Dios de la riqueza y el incienso
También conocido como Dedwen.
Dedun es una deidad de la riqueza y la prosperidad, especialmente asociada con el incienso y los aromas preciosos que llegaban a Egipto desde el sur, desde Nubia y las lejanas tierras de Punt. Se le representa como un hombre o, en ocasiones, como un león. Esta iconografía dual sugiere que Dedun encarna tanto la elegancia y el refinamiento (rasgos humanos) como la fiereza y la fuerza (rasgos leoninos) necesarias para proteger y propagar la riqueza.

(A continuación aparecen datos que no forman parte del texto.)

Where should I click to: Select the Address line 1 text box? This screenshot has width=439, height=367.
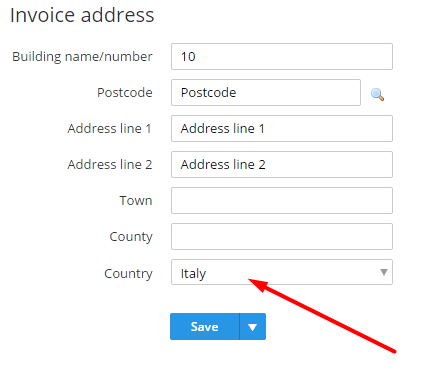[282, 128]
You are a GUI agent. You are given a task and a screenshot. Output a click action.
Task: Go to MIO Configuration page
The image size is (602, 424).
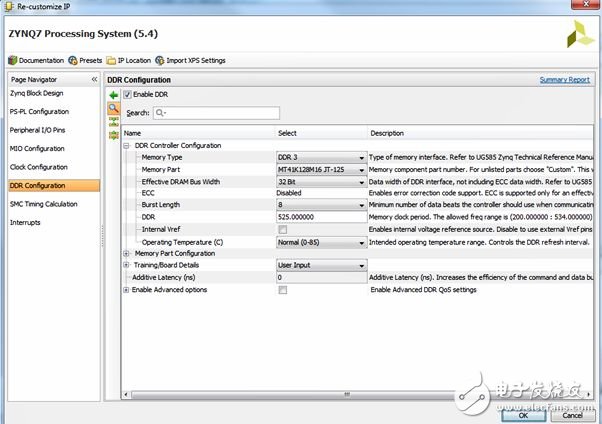pyautogui.click(x=37, y=148)
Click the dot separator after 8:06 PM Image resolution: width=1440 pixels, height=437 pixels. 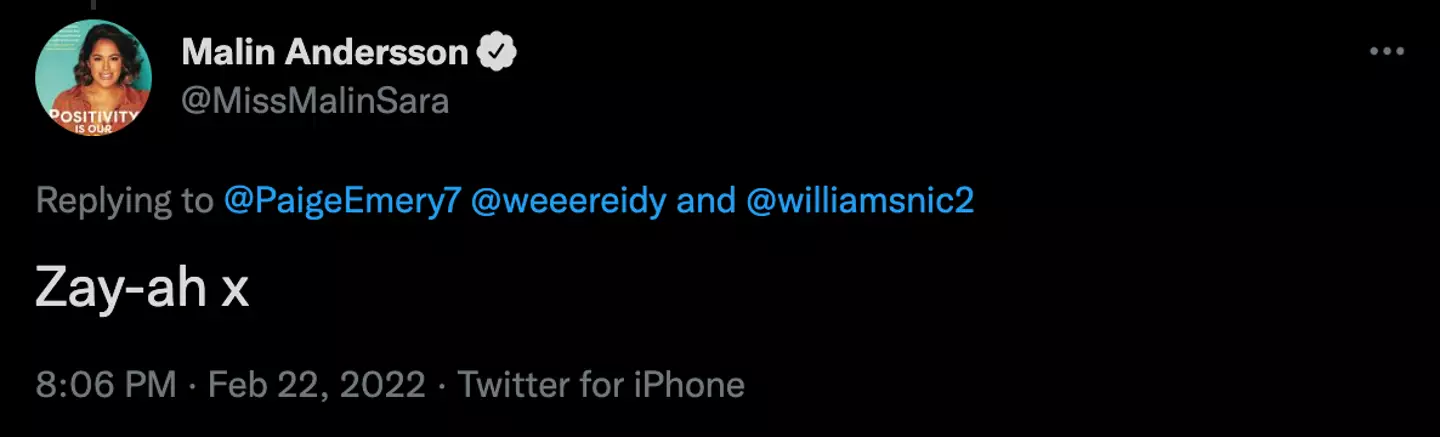[x=193, y=385]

El incienso en el antiguo Egipto no era un simple aromatizante. Era un producto de lujo importado, sumamente preciado, utilizado en rituales religiosos, en la embalsamación de los muertos y en las ceremonias de la corte real. Quienes poseían incienso poseían riqueza. Por eso Dedun, como dios del incienso, era simultáneamente un dios de la abundancia y el estatus. Su culto era especialmente importante entre los mercaderes y la clase aristocrática que podía permitirse tales lujos.
Como deidad de la riqueza, Dedun presidiría sobre los depósitos y los tesoros, sobre la acumulación de bienes. Se le invocaba para que bendijera las transacciones comerciales, para proteger los tesoros reales, para garantizar que la prosperidad llegase a los que lo adoraban. Su importancia en la religión popular variaba según la época, pero siempre fue reconocido especialmente en contextos de comercio y abundancia.
Dedun representa ese aspecto de la religión egipcia dedicado a lo material, a la riqueza terrenal, a los placeres del lujo. Aunque podría parecer superficial en comparación con dioses de la muerte o la creación, la veneración de Dedun refleja una verdad: los antiguos entendían que la prosperidad material también era un don divino que requería reconocimiento y gratitud.